▶ Problem details:
Transcribe exactly the lines that fall between the one holding "1456x819 pixels. Task: Open" and the one holding "Task: Click 인증별 서비스 권한 button", inclusive, from the entries below.

(Saved entries)
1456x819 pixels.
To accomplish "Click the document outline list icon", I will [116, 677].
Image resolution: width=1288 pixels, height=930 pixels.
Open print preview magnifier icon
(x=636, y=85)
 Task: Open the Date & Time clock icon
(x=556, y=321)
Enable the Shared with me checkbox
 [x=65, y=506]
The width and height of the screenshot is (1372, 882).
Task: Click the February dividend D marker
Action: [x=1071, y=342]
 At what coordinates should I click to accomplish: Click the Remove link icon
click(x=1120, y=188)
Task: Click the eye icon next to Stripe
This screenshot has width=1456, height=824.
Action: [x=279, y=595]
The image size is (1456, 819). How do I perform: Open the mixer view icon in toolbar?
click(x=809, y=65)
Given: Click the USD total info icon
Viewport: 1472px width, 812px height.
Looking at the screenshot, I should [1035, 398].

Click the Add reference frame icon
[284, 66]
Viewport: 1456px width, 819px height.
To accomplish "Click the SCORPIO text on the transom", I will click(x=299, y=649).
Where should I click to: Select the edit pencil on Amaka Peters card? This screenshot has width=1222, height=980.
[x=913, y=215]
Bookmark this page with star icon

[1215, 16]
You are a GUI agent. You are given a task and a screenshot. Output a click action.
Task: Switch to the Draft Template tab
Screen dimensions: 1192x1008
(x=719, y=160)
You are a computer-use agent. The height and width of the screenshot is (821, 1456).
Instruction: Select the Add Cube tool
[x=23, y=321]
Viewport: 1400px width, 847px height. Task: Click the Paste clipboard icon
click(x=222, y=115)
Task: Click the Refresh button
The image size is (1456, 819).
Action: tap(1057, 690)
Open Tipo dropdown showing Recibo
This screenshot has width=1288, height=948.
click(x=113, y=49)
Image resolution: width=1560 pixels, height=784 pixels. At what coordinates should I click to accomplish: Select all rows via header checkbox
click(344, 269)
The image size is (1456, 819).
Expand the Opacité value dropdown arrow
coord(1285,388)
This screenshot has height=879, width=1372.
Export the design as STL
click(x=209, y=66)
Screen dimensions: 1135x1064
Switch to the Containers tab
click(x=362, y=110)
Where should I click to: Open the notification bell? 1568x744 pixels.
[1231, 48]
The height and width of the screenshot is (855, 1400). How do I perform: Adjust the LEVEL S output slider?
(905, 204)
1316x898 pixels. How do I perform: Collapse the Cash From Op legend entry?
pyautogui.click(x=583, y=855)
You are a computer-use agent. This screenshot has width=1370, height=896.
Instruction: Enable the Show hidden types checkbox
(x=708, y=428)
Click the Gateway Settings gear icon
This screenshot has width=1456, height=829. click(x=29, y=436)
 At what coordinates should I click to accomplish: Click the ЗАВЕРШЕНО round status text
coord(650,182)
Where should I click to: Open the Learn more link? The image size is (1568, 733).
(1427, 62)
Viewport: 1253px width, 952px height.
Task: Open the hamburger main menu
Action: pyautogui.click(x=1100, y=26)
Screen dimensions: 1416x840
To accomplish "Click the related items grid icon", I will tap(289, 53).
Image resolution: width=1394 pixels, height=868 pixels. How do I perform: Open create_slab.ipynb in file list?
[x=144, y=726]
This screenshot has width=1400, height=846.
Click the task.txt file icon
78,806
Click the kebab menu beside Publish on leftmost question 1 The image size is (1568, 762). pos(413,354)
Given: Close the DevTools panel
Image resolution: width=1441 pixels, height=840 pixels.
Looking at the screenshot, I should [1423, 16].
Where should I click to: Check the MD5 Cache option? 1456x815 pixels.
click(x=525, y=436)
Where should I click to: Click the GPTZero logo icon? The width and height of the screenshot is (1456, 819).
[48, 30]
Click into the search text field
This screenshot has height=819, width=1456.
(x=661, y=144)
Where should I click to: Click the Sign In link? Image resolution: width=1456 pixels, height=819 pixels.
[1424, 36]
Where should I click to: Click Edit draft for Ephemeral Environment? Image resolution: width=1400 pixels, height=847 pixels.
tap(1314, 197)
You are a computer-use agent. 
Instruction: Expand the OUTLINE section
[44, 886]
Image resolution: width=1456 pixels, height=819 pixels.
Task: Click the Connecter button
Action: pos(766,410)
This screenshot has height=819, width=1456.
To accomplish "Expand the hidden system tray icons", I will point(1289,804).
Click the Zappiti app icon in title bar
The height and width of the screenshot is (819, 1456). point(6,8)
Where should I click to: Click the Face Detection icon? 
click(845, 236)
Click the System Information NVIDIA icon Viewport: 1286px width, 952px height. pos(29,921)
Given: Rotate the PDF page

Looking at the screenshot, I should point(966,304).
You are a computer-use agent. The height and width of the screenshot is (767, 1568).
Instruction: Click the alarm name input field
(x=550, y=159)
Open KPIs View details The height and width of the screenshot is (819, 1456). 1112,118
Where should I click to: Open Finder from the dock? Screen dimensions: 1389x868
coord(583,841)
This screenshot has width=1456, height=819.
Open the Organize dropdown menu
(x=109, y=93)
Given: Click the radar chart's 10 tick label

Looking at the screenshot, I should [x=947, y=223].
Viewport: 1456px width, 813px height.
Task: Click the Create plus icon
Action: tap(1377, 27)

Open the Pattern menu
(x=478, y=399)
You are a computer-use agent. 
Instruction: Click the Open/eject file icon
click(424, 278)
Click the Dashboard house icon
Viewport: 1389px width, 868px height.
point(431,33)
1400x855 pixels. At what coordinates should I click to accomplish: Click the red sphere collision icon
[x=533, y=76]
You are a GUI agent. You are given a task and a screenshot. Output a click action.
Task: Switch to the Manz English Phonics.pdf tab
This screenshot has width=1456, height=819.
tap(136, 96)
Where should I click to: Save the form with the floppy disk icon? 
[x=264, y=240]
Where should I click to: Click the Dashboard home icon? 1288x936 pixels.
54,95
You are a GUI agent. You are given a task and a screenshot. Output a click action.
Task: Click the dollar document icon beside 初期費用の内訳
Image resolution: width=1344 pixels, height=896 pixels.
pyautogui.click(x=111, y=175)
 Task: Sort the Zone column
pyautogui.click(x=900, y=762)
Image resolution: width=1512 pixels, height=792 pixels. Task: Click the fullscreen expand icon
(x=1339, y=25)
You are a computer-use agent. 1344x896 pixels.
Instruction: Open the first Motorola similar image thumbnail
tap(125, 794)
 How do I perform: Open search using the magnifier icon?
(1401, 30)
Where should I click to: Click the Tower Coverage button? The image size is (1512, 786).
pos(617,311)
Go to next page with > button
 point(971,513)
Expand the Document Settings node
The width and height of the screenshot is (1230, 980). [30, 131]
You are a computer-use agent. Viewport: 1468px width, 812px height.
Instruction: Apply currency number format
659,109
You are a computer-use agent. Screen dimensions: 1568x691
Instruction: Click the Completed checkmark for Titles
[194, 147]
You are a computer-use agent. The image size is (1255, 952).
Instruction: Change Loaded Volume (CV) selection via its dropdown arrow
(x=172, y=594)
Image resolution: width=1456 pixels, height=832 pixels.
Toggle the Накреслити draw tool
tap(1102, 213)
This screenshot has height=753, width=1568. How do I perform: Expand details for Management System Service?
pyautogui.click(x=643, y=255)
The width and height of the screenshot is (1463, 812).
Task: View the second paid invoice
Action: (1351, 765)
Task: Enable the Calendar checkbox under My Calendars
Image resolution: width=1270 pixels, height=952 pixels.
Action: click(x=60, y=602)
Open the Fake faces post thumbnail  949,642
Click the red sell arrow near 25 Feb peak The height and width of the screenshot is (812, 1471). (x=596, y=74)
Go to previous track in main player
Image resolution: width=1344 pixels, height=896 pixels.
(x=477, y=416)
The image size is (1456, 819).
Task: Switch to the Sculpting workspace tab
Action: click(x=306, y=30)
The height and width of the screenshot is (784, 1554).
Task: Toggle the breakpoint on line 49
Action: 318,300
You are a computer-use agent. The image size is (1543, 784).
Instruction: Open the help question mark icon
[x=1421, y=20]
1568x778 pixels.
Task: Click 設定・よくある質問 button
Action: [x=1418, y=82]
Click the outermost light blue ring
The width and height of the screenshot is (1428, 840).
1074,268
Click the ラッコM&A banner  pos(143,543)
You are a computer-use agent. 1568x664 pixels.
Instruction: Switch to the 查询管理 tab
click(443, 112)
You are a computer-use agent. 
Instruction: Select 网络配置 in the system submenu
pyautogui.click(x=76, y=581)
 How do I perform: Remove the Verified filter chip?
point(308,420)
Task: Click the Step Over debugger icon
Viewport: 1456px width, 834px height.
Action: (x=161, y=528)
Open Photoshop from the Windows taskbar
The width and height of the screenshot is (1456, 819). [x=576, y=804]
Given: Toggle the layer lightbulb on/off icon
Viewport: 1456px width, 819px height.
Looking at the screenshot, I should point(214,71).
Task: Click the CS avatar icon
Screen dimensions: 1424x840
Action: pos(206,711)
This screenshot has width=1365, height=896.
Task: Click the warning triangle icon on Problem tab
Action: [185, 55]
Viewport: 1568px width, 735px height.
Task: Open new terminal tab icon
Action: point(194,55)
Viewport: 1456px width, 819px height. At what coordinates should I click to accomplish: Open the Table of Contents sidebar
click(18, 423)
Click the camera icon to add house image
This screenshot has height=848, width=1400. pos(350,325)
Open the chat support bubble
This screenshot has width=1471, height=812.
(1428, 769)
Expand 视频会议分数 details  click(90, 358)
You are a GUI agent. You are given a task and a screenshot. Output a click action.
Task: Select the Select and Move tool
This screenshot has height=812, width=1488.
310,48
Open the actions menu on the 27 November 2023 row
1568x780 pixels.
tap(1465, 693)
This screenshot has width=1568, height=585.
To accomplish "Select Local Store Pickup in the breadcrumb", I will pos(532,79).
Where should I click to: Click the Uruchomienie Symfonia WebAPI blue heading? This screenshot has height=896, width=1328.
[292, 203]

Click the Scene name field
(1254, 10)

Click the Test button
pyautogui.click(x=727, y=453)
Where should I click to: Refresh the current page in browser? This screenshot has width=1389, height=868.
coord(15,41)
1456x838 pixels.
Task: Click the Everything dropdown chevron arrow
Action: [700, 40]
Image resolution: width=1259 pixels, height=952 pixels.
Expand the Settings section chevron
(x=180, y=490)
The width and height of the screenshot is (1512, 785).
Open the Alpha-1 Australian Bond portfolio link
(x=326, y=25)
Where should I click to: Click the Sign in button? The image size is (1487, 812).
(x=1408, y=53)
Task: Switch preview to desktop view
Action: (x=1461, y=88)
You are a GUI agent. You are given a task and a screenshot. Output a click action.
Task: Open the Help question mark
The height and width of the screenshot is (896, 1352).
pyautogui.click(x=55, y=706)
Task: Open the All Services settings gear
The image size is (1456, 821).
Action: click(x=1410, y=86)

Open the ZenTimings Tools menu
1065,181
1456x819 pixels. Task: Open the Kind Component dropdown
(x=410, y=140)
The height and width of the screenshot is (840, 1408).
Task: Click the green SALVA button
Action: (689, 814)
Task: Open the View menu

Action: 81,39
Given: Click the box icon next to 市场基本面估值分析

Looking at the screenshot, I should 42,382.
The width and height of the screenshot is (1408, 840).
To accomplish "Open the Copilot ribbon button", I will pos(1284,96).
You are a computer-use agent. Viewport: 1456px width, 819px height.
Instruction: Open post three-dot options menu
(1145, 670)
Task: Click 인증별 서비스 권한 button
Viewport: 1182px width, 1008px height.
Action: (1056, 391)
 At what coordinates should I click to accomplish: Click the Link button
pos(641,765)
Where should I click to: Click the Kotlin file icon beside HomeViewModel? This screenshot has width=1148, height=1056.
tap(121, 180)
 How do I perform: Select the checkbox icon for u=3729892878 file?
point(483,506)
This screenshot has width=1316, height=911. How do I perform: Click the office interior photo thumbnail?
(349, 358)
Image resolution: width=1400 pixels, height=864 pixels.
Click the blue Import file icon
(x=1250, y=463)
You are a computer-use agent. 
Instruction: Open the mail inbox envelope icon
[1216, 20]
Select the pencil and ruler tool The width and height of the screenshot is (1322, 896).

▶ Solution to this problem:
1456x819 pixels. Task: Open the Kind Component dropdown
(x=410, y=140)
The height and width of the screenshot is (840, 1408).
Task: Click the green SALVA button
Action: (689, 814)
Task: Open the View menu

Action: 81,39
Given: Click the box icon next to 市场基本面估值分析

Looking at the screenshot, I should 42,382.
The width and height of the screenshot is (1408, 840).
To accomplish "Open the Copilot ribbon button", I will pos(1284,96).
You are a computer-use agent. Viewport: 1456px width, 819px height.
Instruction: Open post three-dot options menu
(1145, 670)
Task: Click 인증별 서비스 권한 button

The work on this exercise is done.